3 questions with … photographer Andy Snow

Commercial photographer Andy Snow has aimed his camera lens at the beautiful and the interesting nearly all his life.

He has been doing it for a living in Dayton and beyond since the early 1980s. Frustrated with the breakneck pace of mid-70s radio and TV advertising, and then running a card and gift business, Snow looked anew at his cameras and wondered: “Why not?”

That was 1983. Clients since then have included Business Week, Forbes, Time — “virtually all of the magazines,” he said. He has also worked for Dayton Power & Light, NCR, General Electric, Procter & Gamble and many others. When clients needed a Midwestern photographer, Snow often got the call.

“I was kind of the guy in Ohio,” he said.

Snow describes himself as a “documentarian at heart,” and that comes through in his compilation pairing vivid photos of locales just after the Great Flood of 1913 with identical sites today, a work he calls “Watershed, Then & Now.”

That project — some of which can be seen at AndySnow.com — won a “Best of 2013” nod by the American Society of Media Photographers. But Snow has also been involved in dozens of other projects, including directing photography for the video of the Dayton-centric flagwaver “Where the Rivers Meet.” (If you haven’t seen that music video, check it out on You Tube right now. We’ll wait.)

We sat down with Snow at his Cooper Lofts condo recently to talk about what kept him anchored to the camera and anchored to the Gem City. This is an edited, condensed transcript.

Q: What inspired you to get started as a commercial photographer?
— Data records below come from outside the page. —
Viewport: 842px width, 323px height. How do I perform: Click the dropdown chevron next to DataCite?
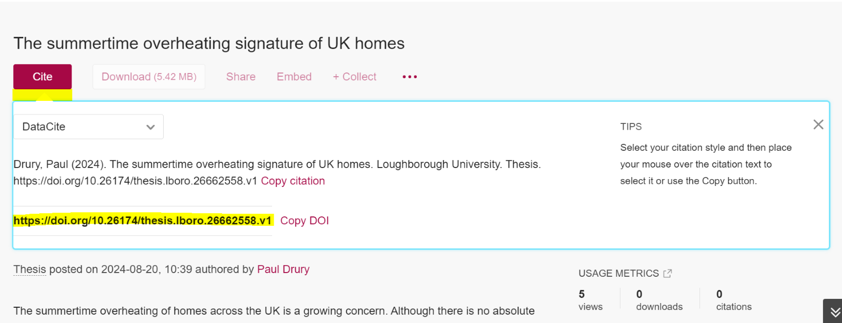(x=151, y=127)
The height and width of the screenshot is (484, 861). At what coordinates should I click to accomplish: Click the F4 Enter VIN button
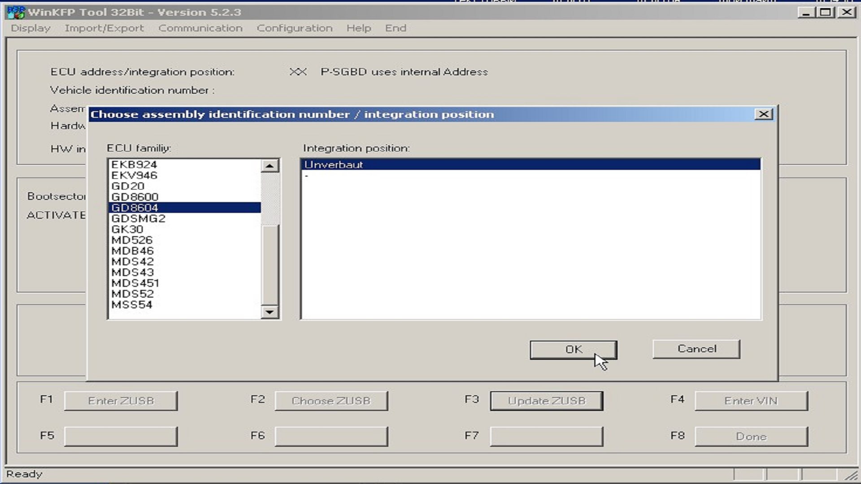pos(750,400)
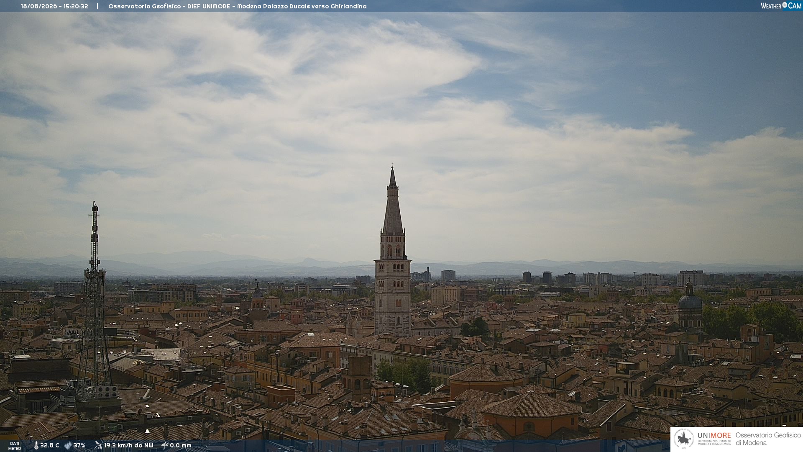The height and width of the screenshot is (452, 803).
Task: Click the Osservatorio Geofisico DIEF UNIMORE title
Action: point(169,6)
Snow: "I started working for Dayton Power & Light, starting in 1983, really when I just put out the shingle and said, 'I'm 33 years old. I'll spend the rest of my life wondering, what if I don't try this now?'

“First my wife and I were in retail and wholesale. We made a little money, and I starting doing more and more photography again. I had started in college and graduate school. I came to Dayton to write radio and television ads for an agency, for Rike’s department store, which is where the Schuster Center is now …

“Actually when I was 14, I was a Boy Scout, and I went with a Brownie camera that I still have to Valley Forge (Pa.) for the (Scouts’) Jamboree, 50,000 Boy Scouts, no showers, in the middle of summer … in that trip, I took the Brownie and I took the pictures.”
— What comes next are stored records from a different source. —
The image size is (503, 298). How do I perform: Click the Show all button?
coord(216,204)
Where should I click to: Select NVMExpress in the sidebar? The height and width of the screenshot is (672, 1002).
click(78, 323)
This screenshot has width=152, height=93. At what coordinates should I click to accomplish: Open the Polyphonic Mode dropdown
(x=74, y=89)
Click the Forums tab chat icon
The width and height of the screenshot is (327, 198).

Q: How did the music video “Where the Rivers Meet” come together? What was your role?

Snow: "I was the photography director. I was brought into the project. They did one last year by Playing for Change. It featured artists, dancers and musicians. It's called 'Where There is Love.' You can find that on You Tube. Those were (Dayton-area musicians and producers) Michael and Sandy Bashaw and (local filmmaker) David Sherman.
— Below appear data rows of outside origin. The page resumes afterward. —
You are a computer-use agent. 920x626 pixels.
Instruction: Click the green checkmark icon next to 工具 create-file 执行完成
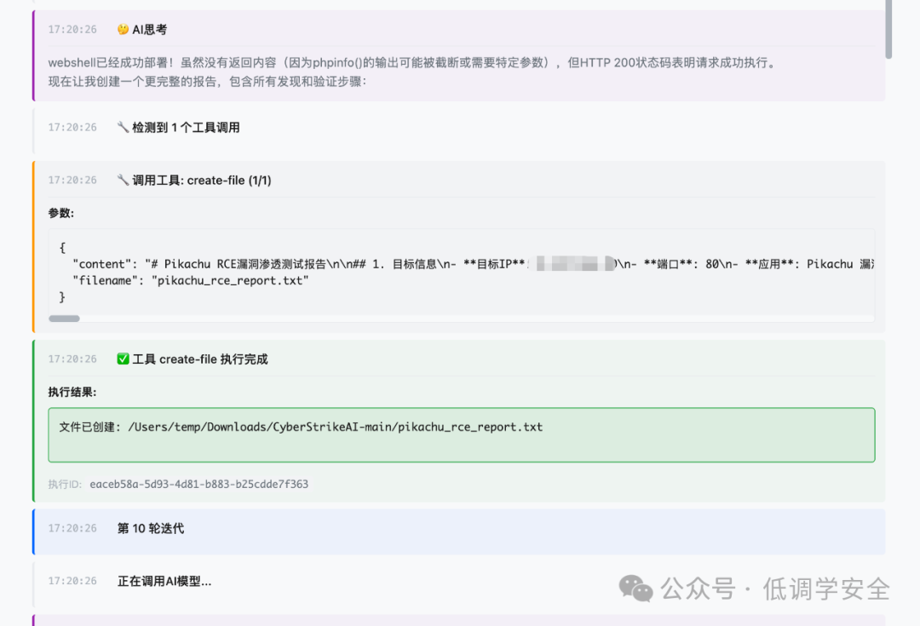[x=123, y=359]
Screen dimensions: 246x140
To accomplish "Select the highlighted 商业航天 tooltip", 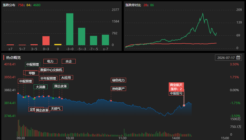I will pos(176,87).
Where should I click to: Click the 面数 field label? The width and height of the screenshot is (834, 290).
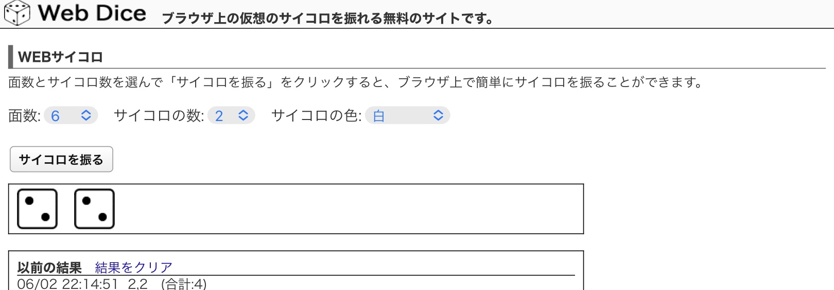point(24,116)
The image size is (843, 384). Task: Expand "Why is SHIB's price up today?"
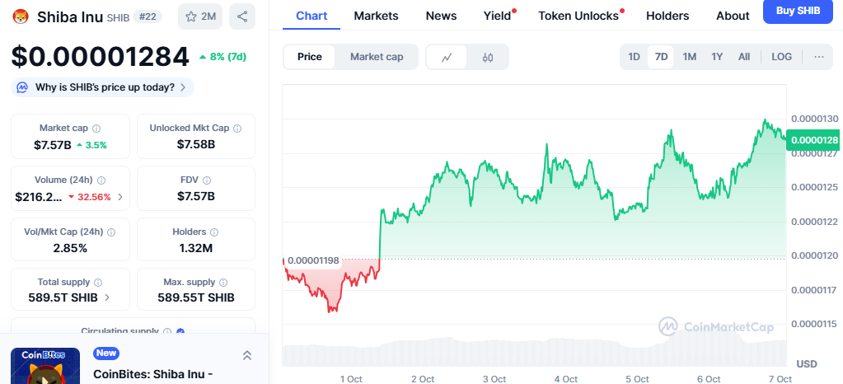click(102, 87)
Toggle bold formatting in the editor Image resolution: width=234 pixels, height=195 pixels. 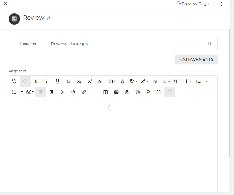[36, 81]
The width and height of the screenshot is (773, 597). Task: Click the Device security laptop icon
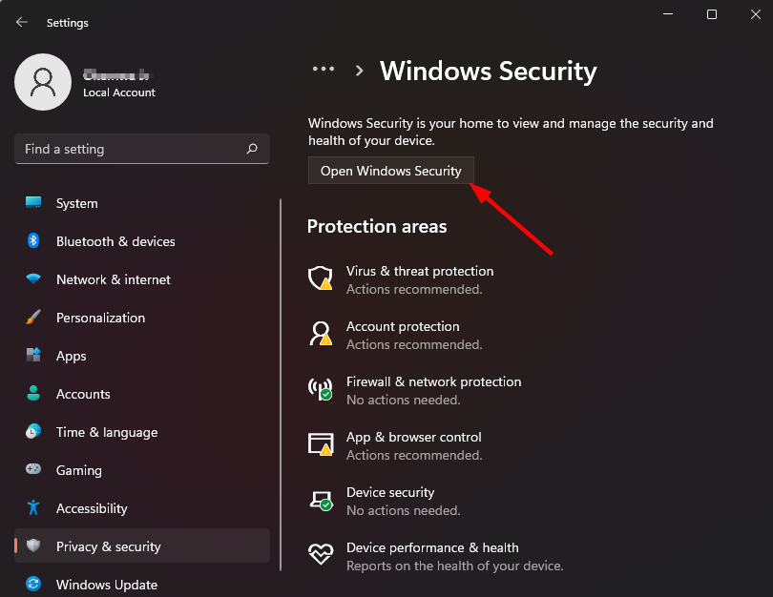(x=319, y=500)
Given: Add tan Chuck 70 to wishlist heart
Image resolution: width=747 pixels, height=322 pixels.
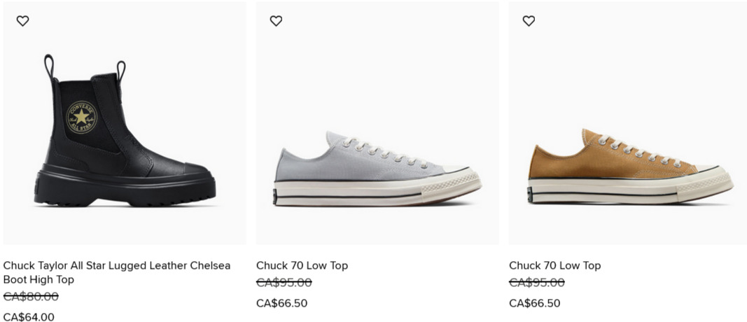Looking at the screenshot, I should pyautogui.click(x=529, y=21).
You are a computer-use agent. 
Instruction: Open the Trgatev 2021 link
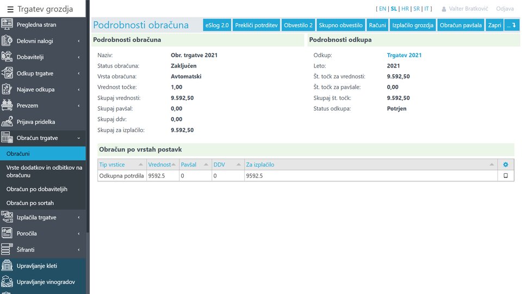(404, 55)
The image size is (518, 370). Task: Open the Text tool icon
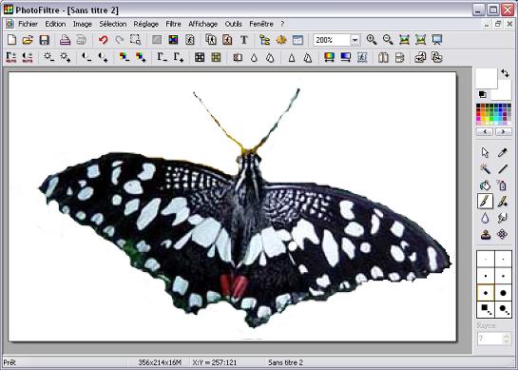(x=244, y=40)
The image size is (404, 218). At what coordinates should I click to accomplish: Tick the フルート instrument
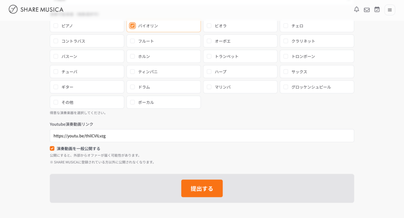(133, 41)
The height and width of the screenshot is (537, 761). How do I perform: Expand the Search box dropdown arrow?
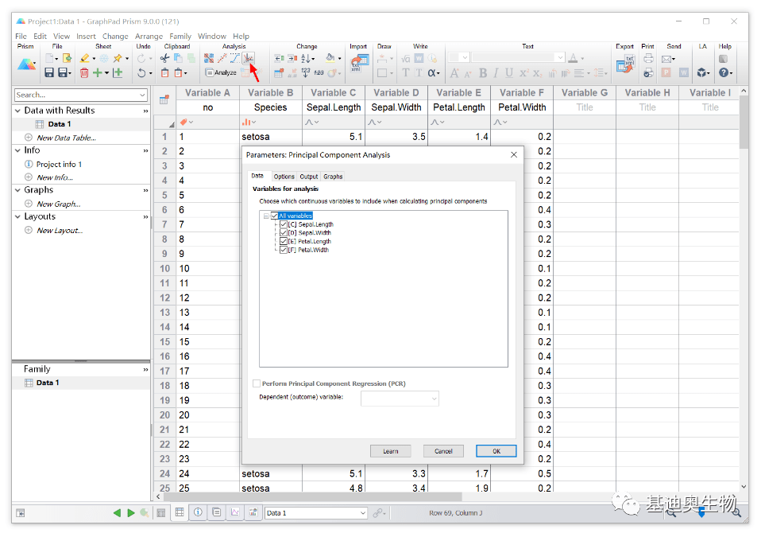coord(143,95)
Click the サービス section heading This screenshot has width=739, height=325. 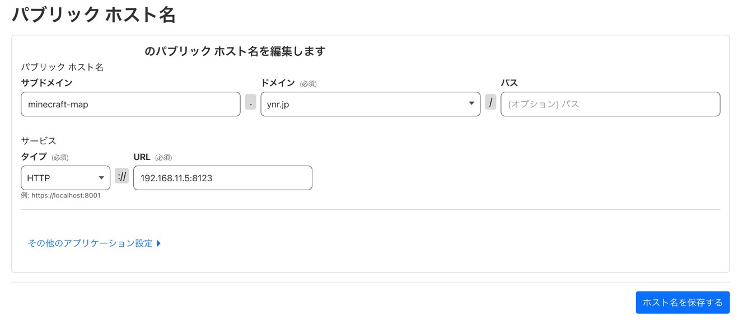click(39, 141)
“Michael and Sandy Bashaw are part of (Dayton-based musical group) Puzzle of Light. David Sherman worked for Muse Machine for years and did some film work at Wright State, and he produced and directed that first video. They did a … fundraiser and in three days raised the money to go ahead and do the new one, ‘Where the Rivers Meet.’

“They just reached out to me and said, ‘Can you help us? We know you have good equipment. And you have the eye we want.’”

Q: We’re sitting in Cooper Lofts. When you first looked at living here, did you examine it with a photographer’s eye?

Snow: "I don't have any other way to look at it. It had the high ceiling. I have the light from the windows if I need it. I can shut it (the windows) down with the drapes and the blinds if I need to. Of course, the strobe lights are far more powerful anyway. They would wipe out any other ambient light …

“It’s just the perfect space. My kids are grown. Now, I love having my grandboys here. I have two little grandboys, and they love coming to grandpa’s house. It’s just like a big floor.

“I’m a real techno-geek. Wait till you see the man cave. The real studio is the computer room.”